There is considerable debate over the relative importance of these factors in relation to health effects. Generally only fine particles of dust are of health concern. Dust particles PM10 or less in size are likely to have the greatest health effects because they may be drawn deep into the lungs. Particles larger than PM10 tend to be trapped in the nose, mouth, throat or major bronchi and are typically expelled from the body.
Dust particles may be termed ‘inhalable’ or ‘respirable’. Inhalable particles are usually less than PM10 and greater than PM2.5 in size. These may be deposited in the upper sections of the lungs. Respirable dust particles are less than PM2.5 and may be deposited in the lower sections of the lungs, including the alveoli.
The NPI has given particulate matter of size PM10 or less a health hazard rating of 1.2 out of 3. A score of 3 represents a very high hazard to health, a score of 2 represents a medium hazard and a score of 1 is harmful to health.

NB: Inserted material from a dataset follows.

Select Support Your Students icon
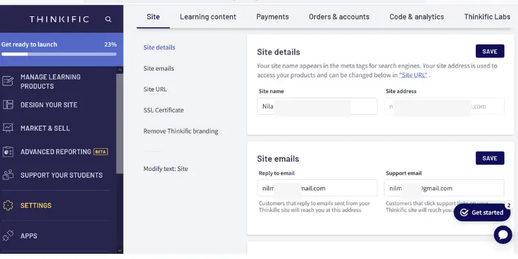 [x=8, y=175]
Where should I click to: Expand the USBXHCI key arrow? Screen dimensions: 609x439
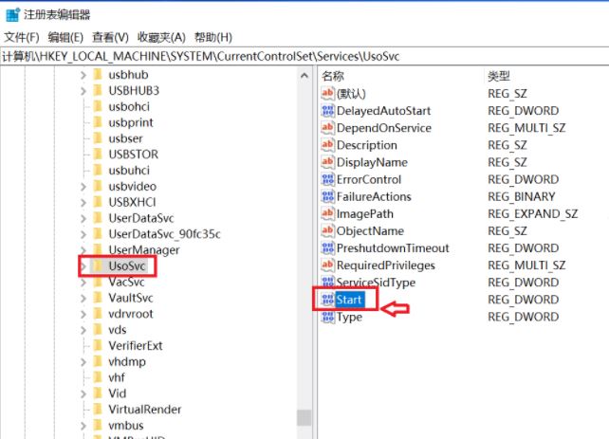tap(83, 202)
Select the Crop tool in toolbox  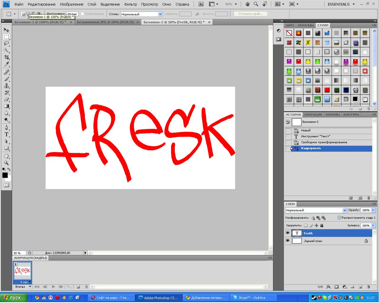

The health effects of fine particles include:

  • Absorption of dust into the blood through the lungs, with potentially toxic effects. Dust particles may contain various metals. Dusts containing mercury, arsenic or cadmium are particularly hazardous to human health.
  • Diseases of the lungs, including cancer. Particles that penetrate deeply into the lungs may be permanently lodged, which may result in diseases of the lung.
  • Long term negative effect on lung function causing marginally increased death rates and sickness in sensitive people.
  • Allergic or hypersensitivity effects.
  • Irritation of mucous membranes.

According to NPI, recent health research in relation to dust particles of size PM10 or less suggests there is no threshold at which health effects do not occur. Dust generated from the crushing of rock that contains a lot of quartz may generate silica dust. Long term inhalation of silica dust may lead to the formation
of scar tissue in the lungs and can result in silicosis, a serious lung disease. It appears that silicosis is solely a work place issue. A recent Australian Government Senate Committee (2005) report identified that there are no reports in the international literature of individuals developing silicosis as a result of exposure to
non-occupational levels (i.e. levels outside the work place) of silica dust, and an expert appearing before the committee confirmed the potential for such an occurrence as being very remote. A United States Environment Protection Authority study (1996), which specifically addressed this issue, also supports this
view.

MONITORING DUST

The main methods for monitoring dust levels are:

  • Dust deposition gauges: This method measures dust deposition rate and involves the passive deposition and capture of dust within a funnel and bottle arrangement. Data is usually collected over monthly periods and results are expressed in g/m2/month (ie. the mass of dust deposited per m2 per month). This method enables determination of the relative ‘dustiness’ of sampling locations. It does not provide data on dust concentrations or enable determination of dust levels from a particular event or source. It does not give an indication of the potential health effects of the dust because it does not measure the amount of fine and very fine particles in the atmosphere.
  • High volume samplers: This method determines average dust concentrations and comprises the collection of dust by drawing a constant flow rate of ambient air through a filter. Data is usually collected over a 24
    hour period and results are expressed in g/m3/24hr (ie. mass of dust per volume of air per 24 hrs). A selective inlet may be fitted to a high volume sampler to restrict the particle size being sampled (for example, to ensure only PM10 particles are sampled).

When coupled with a wind direction vane or matched with records of wind data, this method enables determination of dust levels from a particular event or source. It also gives an indication of the potential health effects of the dust because it allows measurement of fine and very fine particles in the atmosphere.